— Да.
— Теперь это развалина. А когда-то был мужчина. Смелый. Даже слишком смелый. Он давал сдачи. Целых два года эсэсовцы не могли на него нарадоваться. Вебер почти любил его. А потом он сломался. Навсегда. А ради чего? Он бы нам сейчас очень пригодился. Он не мог совладать со своим мужеством. Таких было много. Из них осталось — раз-два и обчелся. А тех, кто еще на что-то способен, и того меньше. Поэтому я и держал тебя сегодня вечером, когда Хандке топтал сапогами Вестхофа. И поэтому же я ответил ему на вопрос, кто мы, так, как он хотел. Понял ты это наконец или нет?
— Ты думаешь, что Вестхоф…
— Теперь уже все равно. Вестхофа больше нет…

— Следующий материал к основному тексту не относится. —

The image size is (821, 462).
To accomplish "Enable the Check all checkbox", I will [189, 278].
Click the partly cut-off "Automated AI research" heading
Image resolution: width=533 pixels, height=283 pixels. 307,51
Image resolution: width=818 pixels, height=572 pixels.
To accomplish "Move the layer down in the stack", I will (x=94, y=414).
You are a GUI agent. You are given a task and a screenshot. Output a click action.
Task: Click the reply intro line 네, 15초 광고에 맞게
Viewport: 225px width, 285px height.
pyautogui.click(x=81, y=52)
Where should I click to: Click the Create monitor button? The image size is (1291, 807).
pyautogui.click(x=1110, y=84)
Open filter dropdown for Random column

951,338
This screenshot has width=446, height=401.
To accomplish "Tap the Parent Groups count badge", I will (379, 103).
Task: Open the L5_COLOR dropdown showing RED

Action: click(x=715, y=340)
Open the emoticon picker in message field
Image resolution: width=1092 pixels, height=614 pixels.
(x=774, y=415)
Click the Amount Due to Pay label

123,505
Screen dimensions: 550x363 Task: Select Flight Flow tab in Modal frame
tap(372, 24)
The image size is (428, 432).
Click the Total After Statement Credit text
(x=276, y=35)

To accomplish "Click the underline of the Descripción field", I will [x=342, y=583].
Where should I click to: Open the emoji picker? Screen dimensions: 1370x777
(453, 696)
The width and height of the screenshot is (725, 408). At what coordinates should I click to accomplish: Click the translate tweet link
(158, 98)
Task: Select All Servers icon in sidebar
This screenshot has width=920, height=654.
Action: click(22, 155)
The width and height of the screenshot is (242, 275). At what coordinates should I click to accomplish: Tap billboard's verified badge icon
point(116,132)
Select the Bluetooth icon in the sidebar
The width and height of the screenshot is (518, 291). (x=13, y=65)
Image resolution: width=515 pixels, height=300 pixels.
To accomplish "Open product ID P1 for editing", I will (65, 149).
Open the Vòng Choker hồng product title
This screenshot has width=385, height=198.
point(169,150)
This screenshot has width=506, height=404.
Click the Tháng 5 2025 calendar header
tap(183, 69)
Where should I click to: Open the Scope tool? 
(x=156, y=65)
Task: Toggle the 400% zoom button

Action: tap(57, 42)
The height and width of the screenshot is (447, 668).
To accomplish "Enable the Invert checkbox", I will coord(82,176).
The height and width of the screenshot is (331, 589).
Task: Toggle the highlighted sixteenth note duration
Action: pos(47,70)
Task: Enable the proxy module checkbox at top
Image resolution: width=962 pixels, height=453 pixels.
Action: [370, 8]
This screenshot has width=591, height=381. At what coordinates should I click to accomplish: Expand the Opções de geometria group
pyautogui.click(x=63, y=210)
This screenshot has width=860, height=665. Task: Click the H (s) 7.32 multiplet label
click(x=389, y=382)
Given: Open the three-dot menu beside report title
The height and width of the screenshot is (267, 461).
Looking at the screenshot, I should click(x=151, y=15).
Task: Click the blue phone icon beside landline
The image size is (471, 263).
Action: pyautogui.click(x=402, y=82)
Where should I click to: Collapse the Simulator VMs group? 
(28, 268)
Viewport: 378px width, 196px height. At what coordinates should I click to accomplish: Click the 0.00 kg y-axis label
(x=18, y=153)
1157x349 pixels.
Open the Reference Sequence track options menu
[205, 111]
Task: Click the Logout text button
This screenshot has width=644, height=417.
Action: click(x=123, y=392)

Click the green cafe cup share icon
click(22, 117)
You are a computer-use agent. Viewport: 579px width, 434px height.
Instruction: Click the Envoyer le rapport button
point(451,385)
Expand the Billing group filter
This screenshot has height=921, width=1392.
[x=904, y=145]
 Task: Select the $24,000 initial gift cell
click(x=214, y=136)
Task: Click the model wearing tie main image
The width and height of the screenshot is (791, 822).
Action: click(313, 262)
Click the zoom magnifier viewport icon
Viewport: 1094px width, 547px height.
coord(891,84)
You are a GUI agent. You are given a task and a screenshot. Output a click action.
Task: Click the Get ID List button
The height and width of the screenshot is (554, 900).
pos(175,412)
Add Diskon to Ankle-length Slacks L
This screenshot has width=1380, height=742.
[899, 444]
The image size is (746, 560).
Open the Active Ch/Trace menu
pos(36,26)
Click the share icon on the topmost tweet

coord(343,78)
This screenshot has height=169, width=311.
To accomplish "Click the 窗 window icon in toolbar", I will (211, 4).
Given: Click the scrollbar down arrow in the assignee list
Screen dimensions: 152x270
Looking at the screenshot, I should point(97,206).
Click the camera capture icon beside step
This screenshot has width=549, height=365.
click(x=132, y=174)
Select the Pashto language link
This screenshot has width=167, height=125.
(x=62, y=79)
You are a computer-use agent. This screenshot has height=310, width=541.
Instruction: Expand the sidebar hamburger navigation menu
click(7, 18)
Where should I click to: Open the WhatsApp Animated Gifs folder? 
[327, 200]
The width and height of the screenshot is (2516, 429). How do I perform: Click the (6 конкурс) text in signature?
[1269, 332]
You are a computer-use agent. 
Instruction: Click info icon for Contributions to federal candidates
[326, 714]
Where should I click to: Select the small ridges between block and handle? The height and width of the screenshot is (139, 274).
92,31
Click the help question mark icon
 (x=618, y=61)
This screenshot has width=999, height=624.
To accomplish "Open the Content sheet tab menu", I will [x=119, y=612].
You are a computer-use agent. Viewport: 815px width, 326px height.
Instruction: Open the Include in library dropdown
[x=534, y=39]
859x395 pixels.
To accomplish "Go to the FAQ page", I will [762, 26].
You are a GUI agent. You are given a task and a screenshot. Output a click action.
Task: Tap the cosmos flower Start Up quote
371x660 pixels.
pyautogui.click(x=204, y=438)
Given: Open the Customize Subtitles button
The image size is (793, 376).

Бухер молчал. Теперь, когда завеса тумана немного приподнялась, а кое-где сквозь нее даже сочился лунный свет, ему стало лучше видно 509-го. Тот уже сидел. Лицо его было раскрашено кровоподтеками в черный, синий и зеленый цвета. Бухеру вдруг вспомнились все те услышанные ими от кого-то старые истории о 509-м и Вебере. «Да ведь он сам один из тех, о которых только что рассказывал», — подумал он.
— Слушай, — вновь заговорил 509-й. — Слушай внимательно. Это всего лишь дешевая фраза из плохого романа — что дух нельзя сломить. Я видел людей — настоящих людей, — которых они превращали в кричащих от боли животных. Почти любое сопротивление можно сломить; это вопрос времени и условий. У этих — он махнул рукой в сторону эсэсовских казарм — есть и то, и другое… Они это всегда прекрасно знали. И никогда не отказывали себе в этом удовольствии. Пойми: главное — результат сопротивления, а не то, как оно выглядит. Безрассудная храбрость — это самоубийство. Эти наши жалкие крохи непокорности — это все, что у нас осталось. Мы должны запрятать их так далеко, чтобы они не могли их найти, и пользоваться ими только в случае крайней нужды, как мы это сделали у Вебера. А иначе…
Лунный свет незаметно подкрался к Вестхофу, скользнул по мертвому лицу, пополз по шее.
— Кто-то из нас обязательно должен уцелеть, — прошептал 509-й. — Ради того, что будет потом… Нельзя, чтобы все оказалось зря. Кто-то должен остаться. Кого еще не сломали…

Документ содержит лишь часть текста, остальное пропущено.